Nel 2005 Renzi, sindaco di Firenze, scrive: «Aderisco alla battaglia di Pannella per l’amnistia». Nel 2012 conferma la sua posizione dando solidarietà a Pannella. Pochi anni dopo afferma: «Un nuovo indulto-amnistia mi sembra non serio, non educativo e non responsabile». E poi: «L’amnistia è un clamoroso errore». Nel 2011, sempre da sindaco del capoluogo toscano, appoggia il numero uno della Fiat: «Sto con Sergio Marchionne, dalla parte di chi sta investendo nelle aziende quando le aziende chiudono». Un anno dopo fa marcia indietro: «Marchionne ha tradito gli operai». Poi Marchionne annuncia assunzioni alla Fiat di Melfi e Matteo Renzi torna a essere un convinto «marchionniano».
"SPARISCONO LE PROVINCE" SONO ANCORA TUTTE LÌ
Nel novembre 2009, Renzi si scaglia contro l’allora sottosegretario, Carlo Giovanardi, per le sue posizioni sulla morte di Stefano Cucchi: “Mi aspetterei che qualcuno chiedesse le dimissioni di Giovanardi. Se nessuno lo fa, lo faccio io”. Oggi Giovanardi, da senatore, sul caso Cucchi continua a dire le stesse cose, ma Renzi si guarda bene dal chiedergli le dimissioni. Non si è vista neanche la più volte annunciata soppressione delle province. Ad essere cancellate, infatti, sono state le elezioni provinciali, quindi i consiglieri, ma le province sono ancora al loro posto «più forti che pria». Renzi uno e trino anche sul reato di omicidio stradale. Da segretario Pd, l’1 gennaio 2014, afferma: «Basta annunci, si faccia subito». Da premier, nel novembre 2014, ribadisce: «Legge in tempi rapidi». Un mese dopo aggiunge: «Basta impunità, nel 2015 approveremo la legge». Risultato: ancora la legge non c’è.

◆ ◆ ◆ ◆

Riporta per intero l'estratto sulle posizioni di Renzi, senza cambiare nulla.

▶ Raccolta dati
◆ ◆ ◆ ◆

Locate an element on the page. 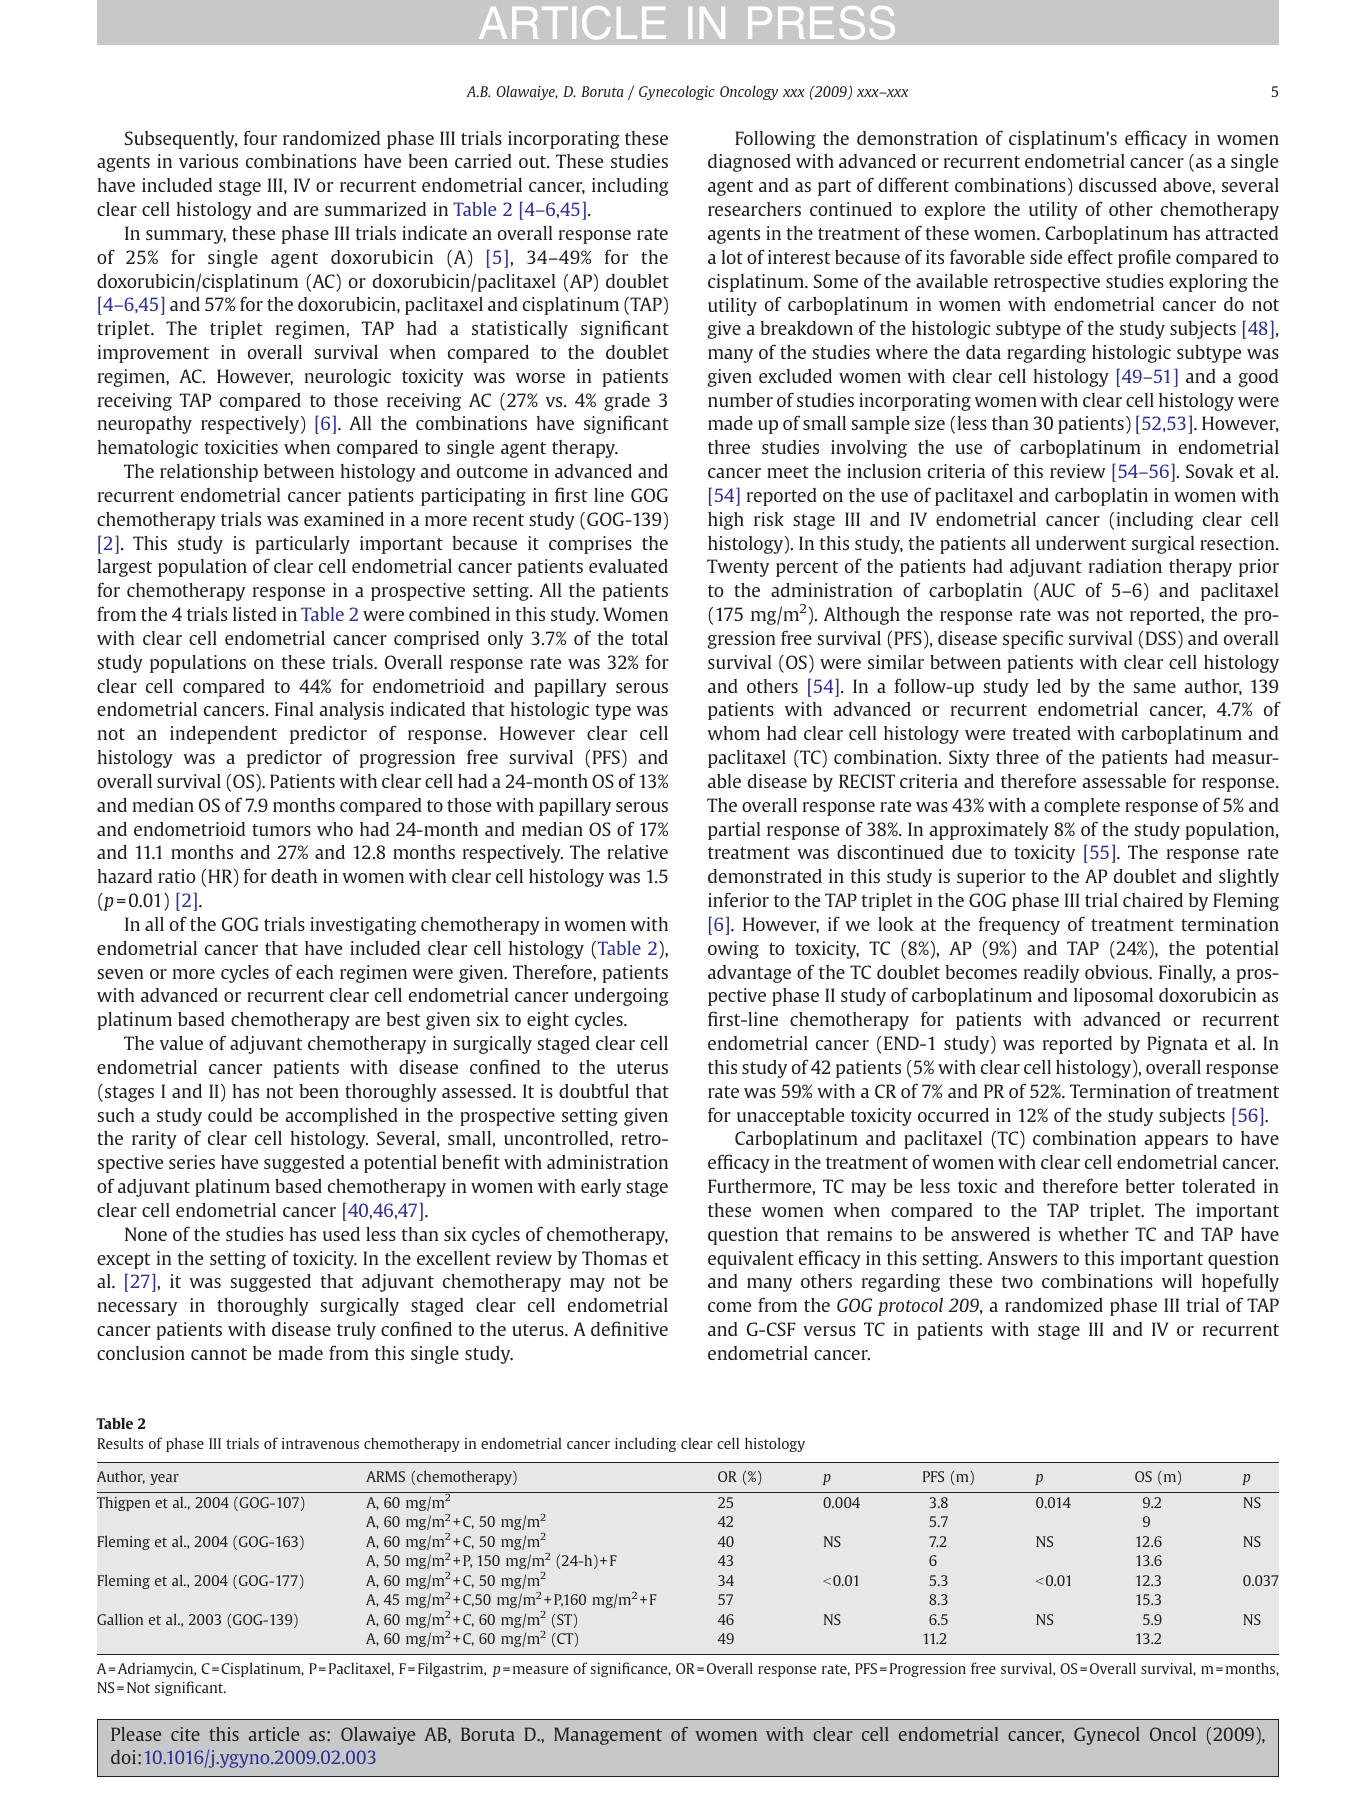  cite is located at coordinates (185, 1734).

◆ ◆ ◆ ◆

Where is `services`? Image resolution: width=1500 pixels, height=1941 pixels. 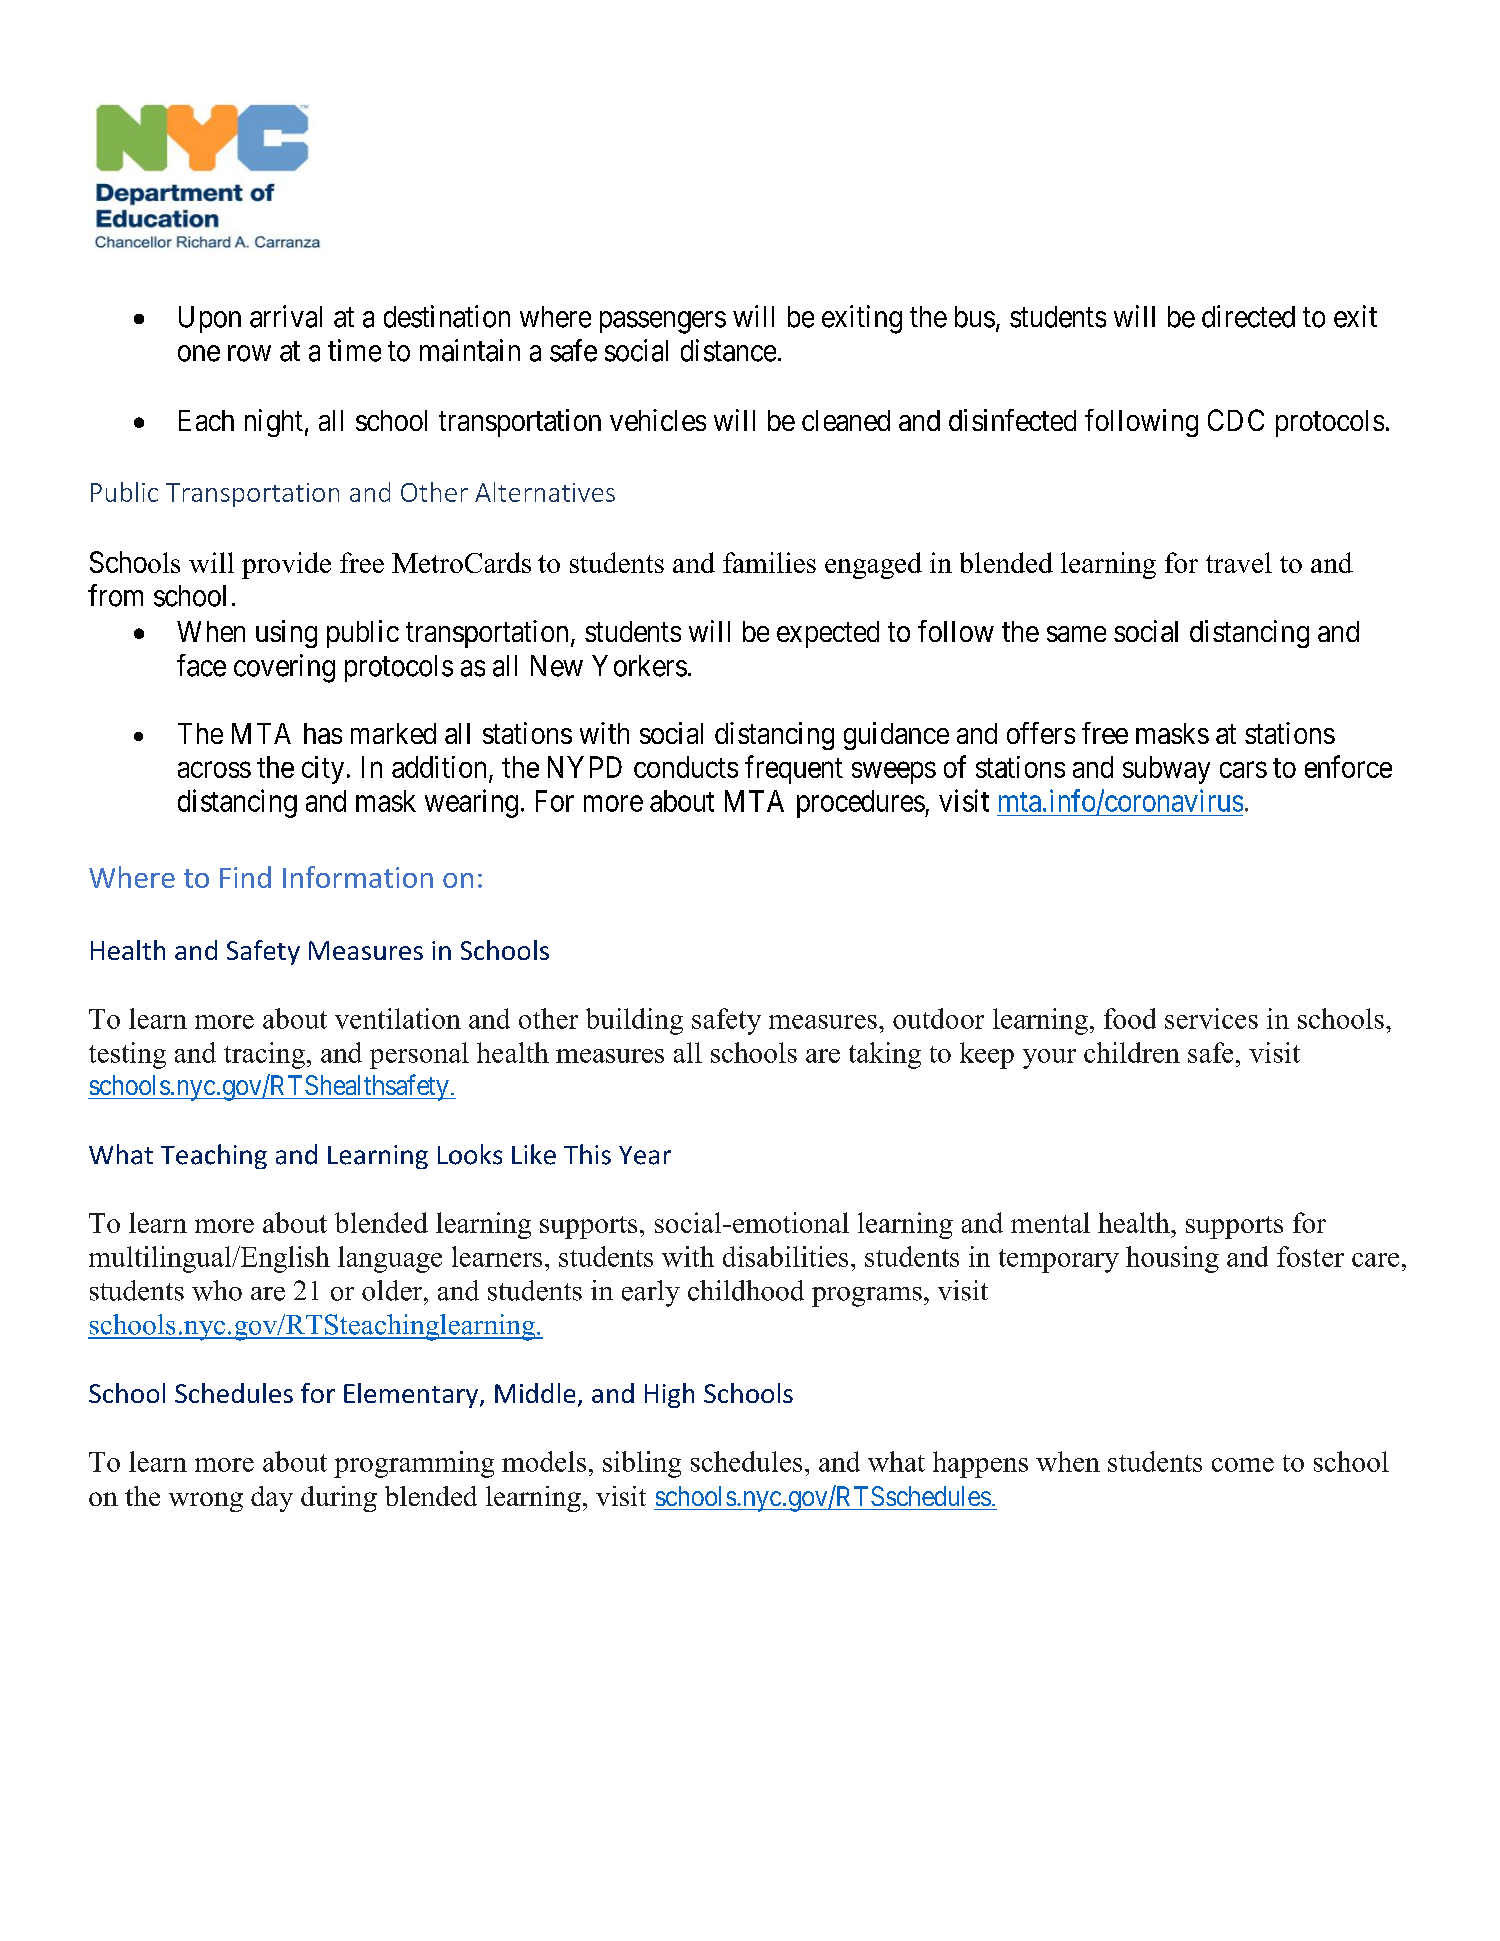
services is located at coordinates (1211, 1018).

◆ ◆ ◆ ◆

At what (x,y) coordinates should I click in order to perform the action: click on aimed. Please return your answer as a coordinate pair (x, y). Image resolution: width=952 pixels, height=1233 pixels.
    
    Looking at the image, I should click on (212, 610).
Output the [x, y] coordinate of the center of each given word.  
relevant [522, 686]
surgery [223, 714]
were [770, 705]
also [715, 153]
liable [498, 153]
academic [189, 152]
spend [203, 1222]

◆ ◆ ◆ ◆

▶ Risultato
Nel 2005 Renzi, sindaco di Firenze, scrive: «Aderisco alla battaglia di Pannella per l’amnistia». Nel 2012 conferma la sua posizione dando solidarietà a Pannella. Pochi anni dopo afferma: «Un nuovo indulto-amnistia mi sembra non serio, non educativo e non responsabile». E poi: «L’amnistia è un clamoroso errore». Nel 2011, sempre da sindaco del capoluogo toscano, appoggia il numero uno della Fiat: «Sto con Sergio Marchionne, dalla parte di chi sta investendo nelle aziende quando le aziende chiudono». Un anno dopo fa marcia indietro: «Marchionne ha tradito gli operai». Poi Marchionne annuncia assunzioni alla Fiat di Melfi e Matteo Renzi torna a essere un convinto «marchionniano».
"SPARISCONO LE PROVINCE" SONO ANCORA TUTTE LÌ
Nel novembre 2009, Renzi si scaglia contro l’allora sottosegretario, Carlo Giovanardi, per le sue posizioni sulla morte di Stefano Cucchi: “Mi aspetterei che qualcuno chiedesse le dimissioni di Giovanardi. Se nessuno lo fa, lo faccio io”. Oggi Giovanardi, da senatore, sul caso Cucchi continua a dire le stesse cose, ma Renzi si guarda bene dal chiedergli le dimissioni. Non si è vista neanche la più volte annunciata soppressione delle province. Ad essere cancellate, infatti, sono state le elezioni provinciali, quindi i consiglieri, ma le province sono ancora al loro posto «più forti che pria». Renzi uno e trino anche sul reato di omicidio stradale. Da segretario Pd, l’1 gennaio 2014, afferma: «Basta annunci, si faccia subito». Da premier, nel novembre 2014, ribadisce: «Legge in tempi rapidi». Un mese dopo aggiunge: «Basta impunità, nel 2015 approveremo la legge». Risultato: ancora la legge non c’è.